COULD top Island sailors Richard Palmer and Jeremy Waitt repeat their incredible David and Goliath act by winning the RORC Transatlantic Race Trophy, which gets underway tomorrow (Saturday)? 

When they won the title just over two years ago, following their monumental 3,000-mile transatlantic effort, they had the smallest boat in the race.

To win it again, they are going to have to do it the hard way.

Just to get to the starting point in Puerto Calero, Lanzarote, they had an epic journey on board Richard’s JPK 10.10 yacht, Jangada, through treacherous seas.

Isle of Wight County Press: Jeremy Waitt, left, and Richard Palmer lifting the RORC Transatlantic Race Trophy in 2019. Photo: RORCJeremy Waitt, left, and Richard Palmer lifting the RORC Transatlantic Race Trophy in 2019. Photo: RORC

Competing in the IRC two-handed class, in the smallest vessel in the entire fleet, it will be their first appearance in the race since they won it in 2019. 

Team Jangada will be part of a record-size fleet — taking on some of the world’s fastest pro yacht racing teams in a traditionally tough Atlantic battle. 
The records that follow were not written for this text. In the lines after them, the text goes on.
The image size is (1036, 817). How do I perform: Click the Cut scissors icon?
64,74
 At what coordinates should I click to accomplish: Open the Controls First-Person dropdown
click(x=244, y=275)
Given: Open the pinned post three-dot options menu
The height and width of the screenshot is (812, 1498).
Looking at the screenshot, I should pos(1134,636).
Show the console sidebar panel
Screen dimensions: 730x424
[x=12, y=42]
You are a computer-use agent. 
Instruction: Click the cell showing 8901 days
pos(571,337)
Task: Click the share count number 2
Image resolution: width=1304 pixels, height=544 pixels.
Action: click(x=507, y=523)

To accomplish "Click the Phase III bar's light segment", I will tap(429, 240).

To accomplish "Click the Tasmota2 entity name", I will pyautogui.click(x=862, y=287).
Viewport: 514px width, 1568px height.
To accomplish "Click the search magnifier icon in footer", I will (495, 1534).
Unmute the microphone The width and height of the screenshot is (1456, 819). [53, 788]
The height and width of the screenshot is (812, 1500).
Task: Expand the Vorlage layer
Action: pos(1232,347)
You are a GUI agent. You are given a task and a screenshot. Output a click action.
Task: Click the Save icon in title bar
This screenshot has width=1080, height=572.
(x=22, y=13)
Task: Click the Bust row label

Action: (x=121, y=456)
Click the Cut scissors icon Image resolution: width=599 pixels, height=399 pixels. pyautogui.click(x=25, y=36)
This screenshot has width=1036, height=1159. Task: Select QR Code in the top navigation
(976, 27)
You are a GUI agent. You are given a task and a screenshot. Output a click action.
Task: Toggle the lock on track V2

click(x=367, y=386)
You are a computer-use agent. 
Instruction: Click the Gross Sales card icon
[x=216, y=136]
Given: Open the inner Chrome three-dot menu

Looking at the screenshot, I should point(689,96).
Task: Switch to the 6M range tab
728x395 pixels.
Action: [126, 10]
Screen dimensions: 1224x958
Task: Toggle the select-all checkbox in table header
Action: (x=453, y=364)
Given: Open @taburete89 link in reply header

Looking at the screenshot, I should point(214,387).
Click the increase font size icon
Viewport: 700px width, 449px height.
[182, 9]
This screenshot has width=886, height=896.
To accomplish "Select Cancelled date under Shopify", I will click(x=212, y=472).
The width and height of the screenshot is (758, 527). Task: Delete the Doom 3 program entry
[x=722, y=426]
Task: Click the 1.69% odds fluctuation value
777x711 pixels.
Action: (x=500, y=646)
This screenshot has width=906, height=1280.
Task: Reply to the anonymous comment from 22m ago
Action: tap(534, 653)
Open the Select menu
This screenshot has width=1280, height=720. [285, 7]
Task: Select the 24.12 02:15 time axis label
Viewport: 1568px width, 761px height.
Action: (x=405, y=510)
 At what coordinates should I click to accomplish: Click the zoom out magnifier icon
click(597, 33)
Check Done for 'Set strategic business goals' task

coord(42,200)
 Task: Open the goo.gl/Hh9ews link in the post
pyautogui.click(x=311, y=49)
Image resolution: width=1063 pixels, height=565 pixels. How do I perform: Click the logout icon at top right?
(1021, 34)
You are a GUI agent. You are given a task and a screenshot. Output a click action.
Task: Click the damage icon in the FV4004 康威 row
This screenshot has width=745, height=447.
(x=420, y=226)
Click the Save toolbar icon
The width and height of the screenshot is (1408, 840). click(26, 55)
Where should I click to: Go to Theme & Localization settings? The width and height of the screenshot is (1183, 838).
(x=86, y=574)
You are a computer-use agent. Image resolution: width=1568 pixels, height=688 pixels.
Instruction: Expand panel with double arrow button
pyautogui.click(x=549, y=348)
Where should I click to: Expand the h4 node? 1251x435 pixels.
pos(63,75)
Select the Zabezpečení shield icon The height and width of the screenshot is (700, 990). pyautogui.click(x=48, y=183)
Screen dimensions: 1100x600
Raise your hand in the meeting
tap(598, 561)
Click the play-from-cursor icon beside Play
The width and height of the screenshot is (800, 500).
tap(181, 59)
Jangada will take nearly double the time of the fastest boats, but that does not bother the Cowes-based sailors, who have developed a successful formula — and who are equally pleased with all their planning and preparation ahead of the race.

“Being the smallest gives us a number of challenges, but it is my third time doing the race and we feel better prepared than ever,” said Richard.

Isle of Wight County Press:

“It’s great to see the size and quality of the international fleet gathered. We will be out there to win but, more importantly, finish safely. 

“We have planned it to take us between 16 and 20 days, depending on how the wind holds up.”

Getting to the start line was tough.

“We’ve already had a tough and challenging time, with our shipping option failing to materialise in Malta, giving us a challenging 1,500 nautical mile sail from Malta to Lanzarote at a difficult time of year.”

Isle of Wight County Press:

The Mediterranean weather did not hold back, which saw the pair take on treacherous wind and waves, with up to 40 knot gusts and big swells.

Jeremy added: “We are just getting sight of the weather we might expect, which always gets the butterflies going in the stomach. 

“We try and keep the non-racing sailing miles down on the boat. It’s the equivalent to Lewis Hamilton driving his race car to the start of the race. 

“The quality of the racing boats we are up against is staggering.

Isle of Wight County Press:

“As a small double-handed team, it feels like a David and Goliath type of race. 

“We have to remind ourselves it felt like that a few years ago when we won.
“All in all, we feel excited and positive about the race — and we look forward to representing the Island in a tough international race.”